Telford and Wrekin local education authority is now planning to support more school nurture groups. "We've now got them in seven primary schools and one secondary," says Eileen Greenaway, a behaviour support teacher. "The beauty of the model is that it's so flexible. All the children go back in to the mainstream, but if one of them is having a bad day in the classroom you can always say, 'Come and have a snack with us.' And then they stay a little time, and feel better, and go back. And the results are fantastic. Children sometimes have a dip when they first return full-time to the classroom, but after two terms they are usually back on track."

'We do a lot of talking about emotions in here'

Alison Turk is a warm, yet firm, teaching assistant whose group of eight- and nine-year-olds clearly adore her. They laugh when she pulls faces, and respond when she coaxes them to talk. One little boy can barely tear his eyes away from her face.

"We've got some visitors this afternoon," she says, once the half-dozen boys and their two leaders are seated, "and we're going to introduce ourselves and tell them what we're good at."

Hesitantly, the boys offer that they are good at cartwheels, maths and art. These children are not used to feeling good about anything, and their wary eyes and restless manner show that they still have many problems to overcome. But they are making progress.

"In here," saysTurk, "we share and we care for others, don't we? We are gentle and we have feelings for other people. And you're all good at that."

Two boys pass round juice and biscuits, which are eaten with careful manners and no gulping. The talk turns to the techniques that this room has helped them to develop.

"If you're upset," says one, "you can use square breathing. That's when you breathe in for four, and you hold it for four, and you let it out for four, and then you wait for another four. After I do it I feel better."

Turk says she has watched pupils use it to calm themselves in playground confrontations. "We do a lot of talking about emotions in here."

Ticehurst and Flimwell Church of England primary school, set in the rolling East Sussex landscape, looks like any other idyllic village school, but like all schools it regularly takes in a minority of children who are too withdrawn or troubled to cope with learning.

Two years ago, it set up Neptune's Kingdom, a colourful sea-themed room where such children can go to learn social and emotional skills and to build their confidence.
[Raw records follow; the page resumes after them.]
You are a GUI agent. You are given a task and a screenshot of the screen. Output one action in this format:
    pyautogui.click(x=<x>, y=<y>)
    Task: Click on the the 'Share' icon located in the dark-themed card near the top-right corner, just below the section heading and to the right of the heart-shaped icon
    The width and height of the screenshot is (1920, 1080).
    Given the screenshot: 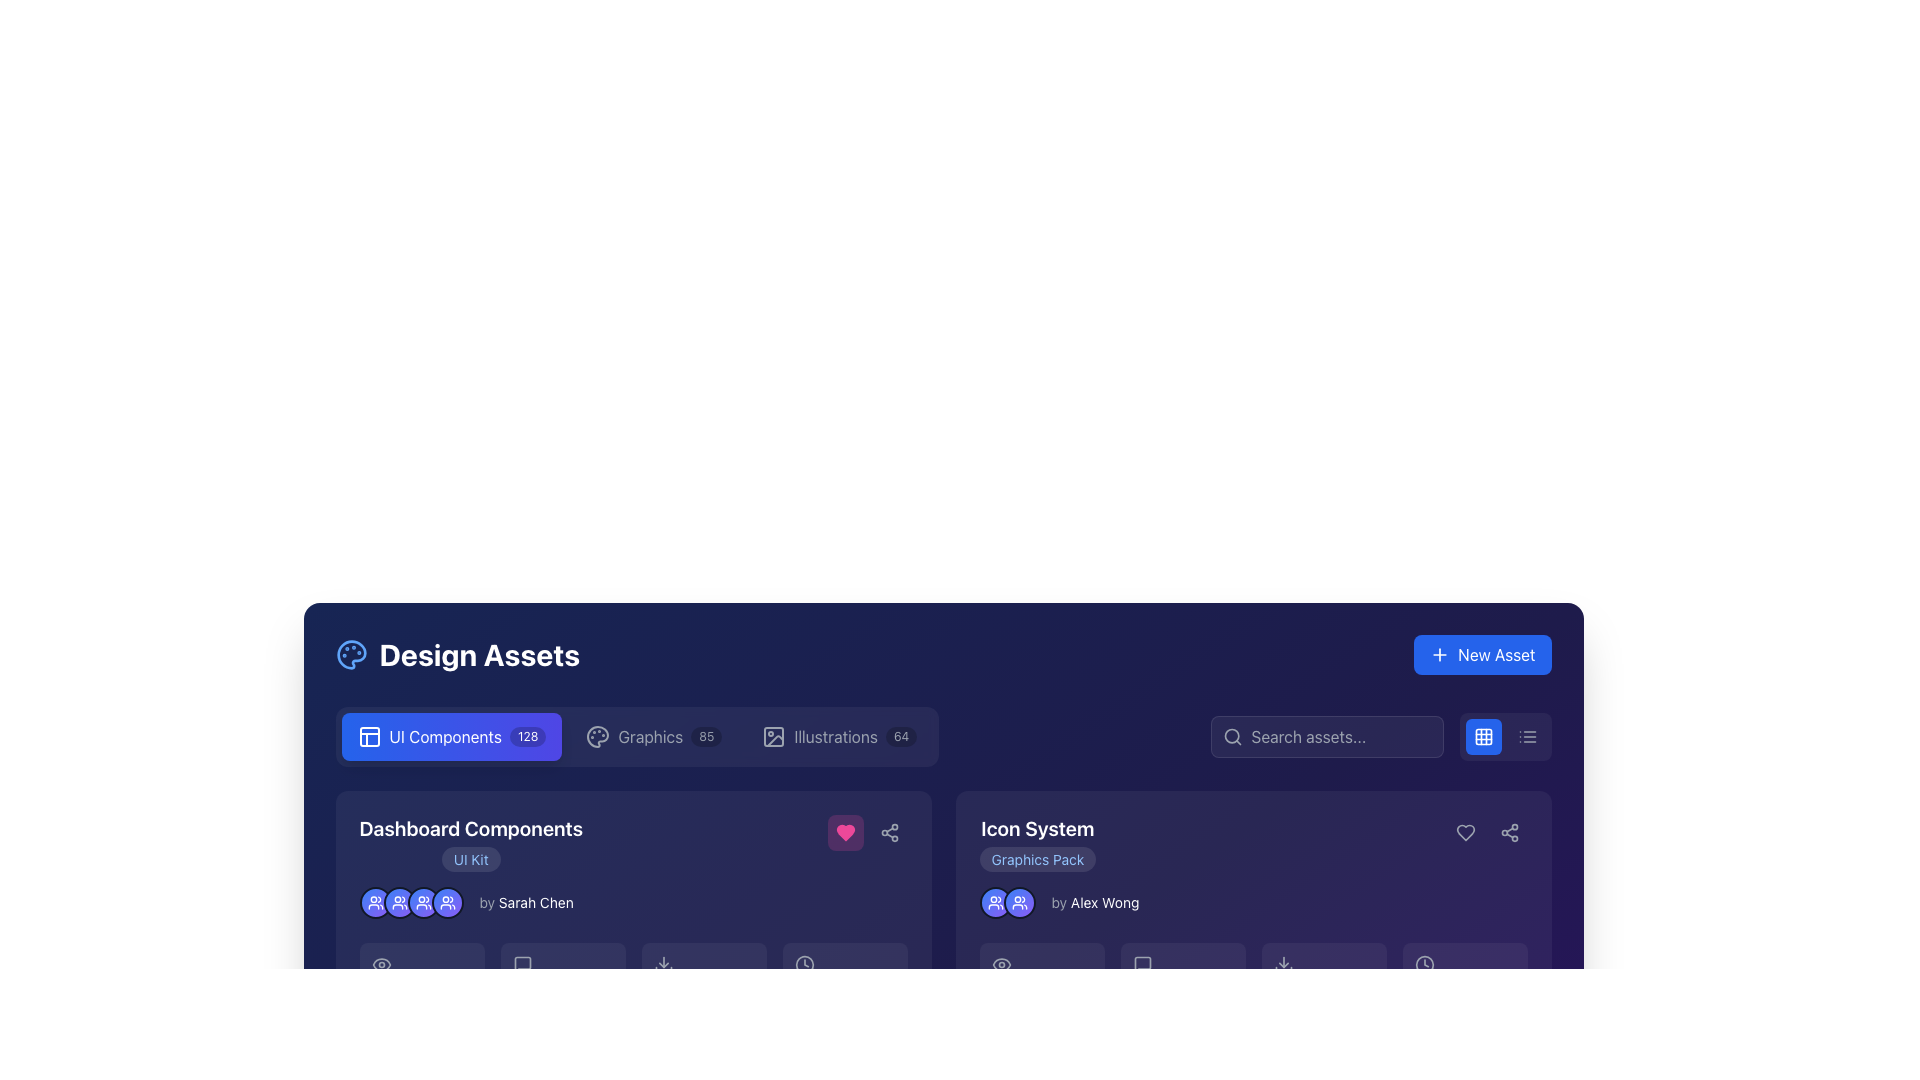 What is the action you would take?
    pyautogui.click(x=1509, y=833)
    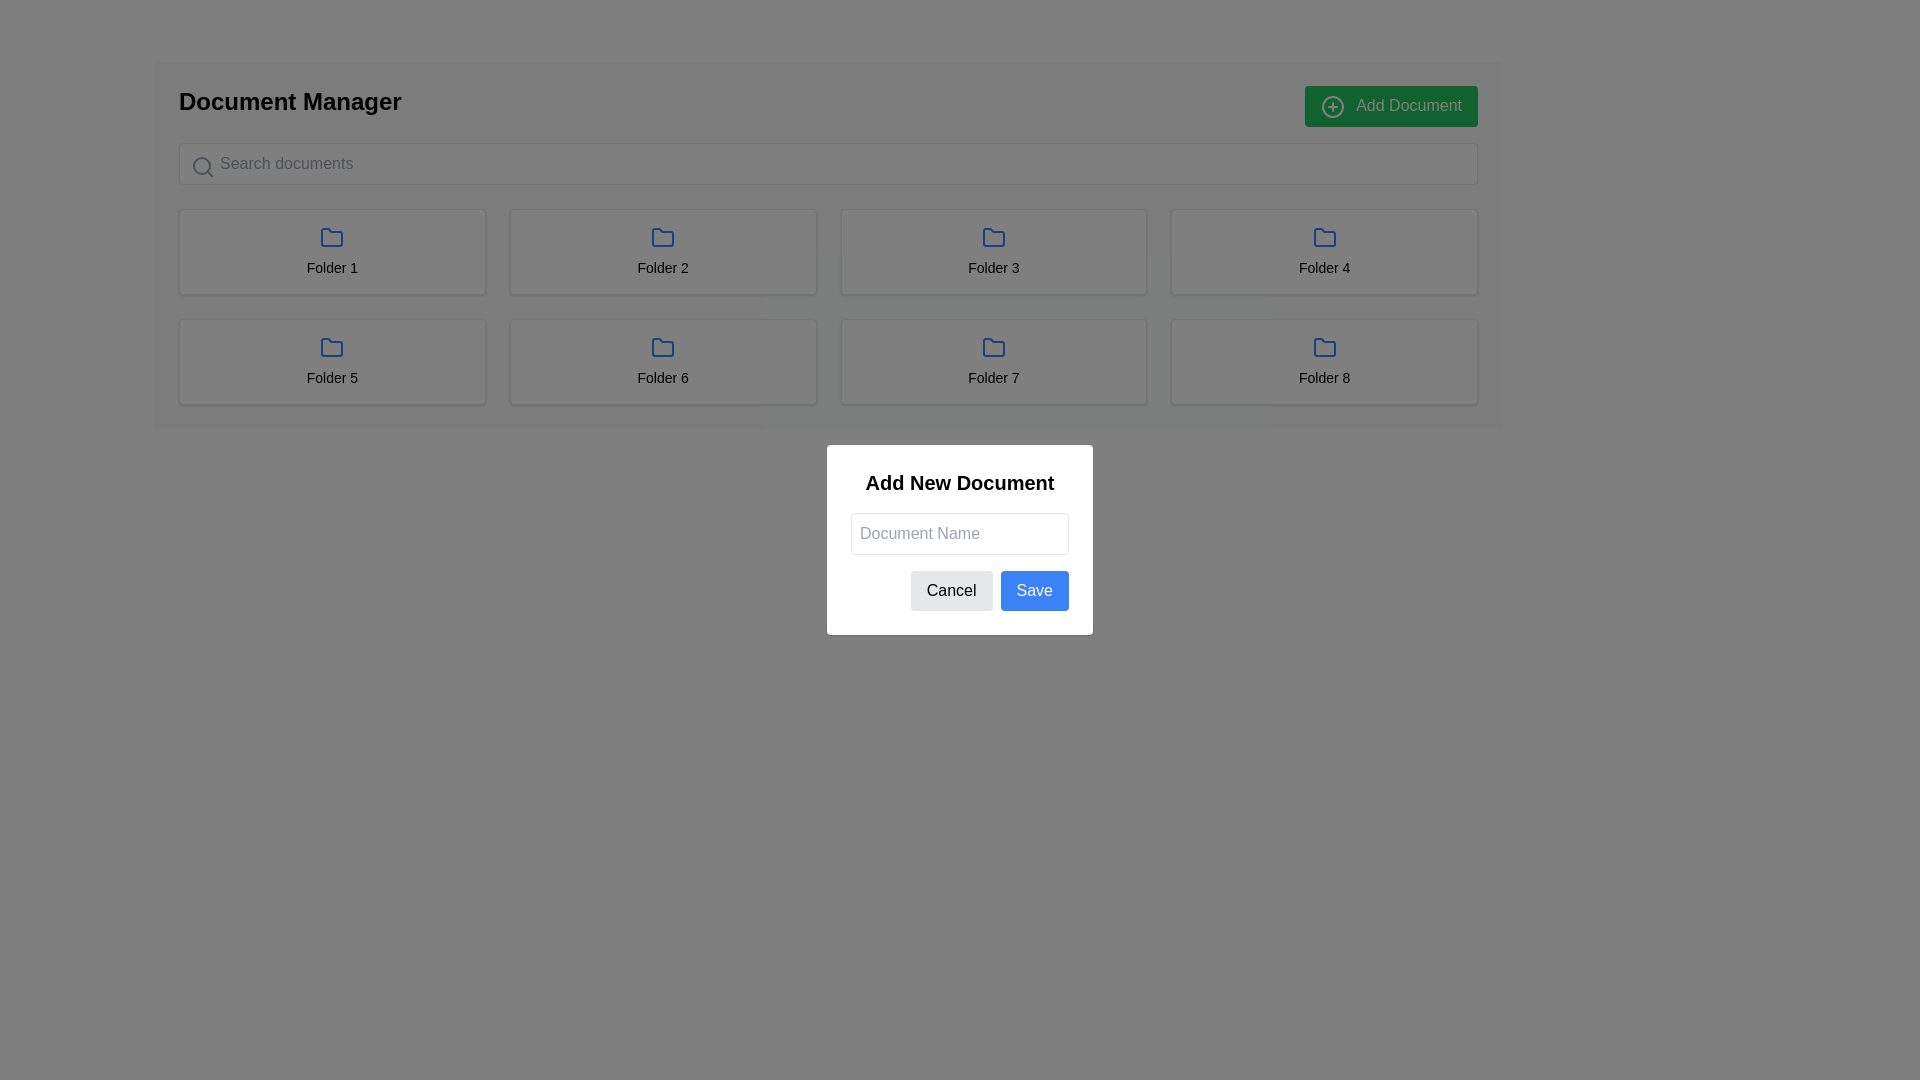 Image resolution: width=1920 pixels, height=1080 pixels. Describe the element at coordinates (1324, 236) in the screenshot. I see `the folder icon representing 'Folder 4'` at that location.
The core group go for several afternoons a week, other small groups less often, but all feel the benefit – as does everyone in the school.

Deputy head Lisa Hobby says the atmosphere in her classroom has been fundamentally changed after the most disruptive pupils received support. The head Maggie Sharpe says: "One of our boys has been completely transformed."

Turk points out the nurture group also provides an ideal, informal way of working with parents. "Parents are doing the best they can, but they are often struggling. They see us as friends. I've even been rung up in the evening and asked to tell one of my boys that he has to have a bath!"

Almost all the children move out of the nurture group after a few terms and back into the classroom, where most are able to settle down to learning and to handle school life.

Yet it has been relatively inexpensive to organise. The room is a former stock room, with furniture from Ikea, and is staffed by two specially trained teaching assistants. Turk, who helped to set it up, also persuaded the local community fund to contribute £500. This summer she won the award for Teaching Assistant of the Year in the South-east. "I've always veered towards the more challenging children," she says, giving one a quick hug as he leaves the room. "Once you understand them, it's easy to work with them."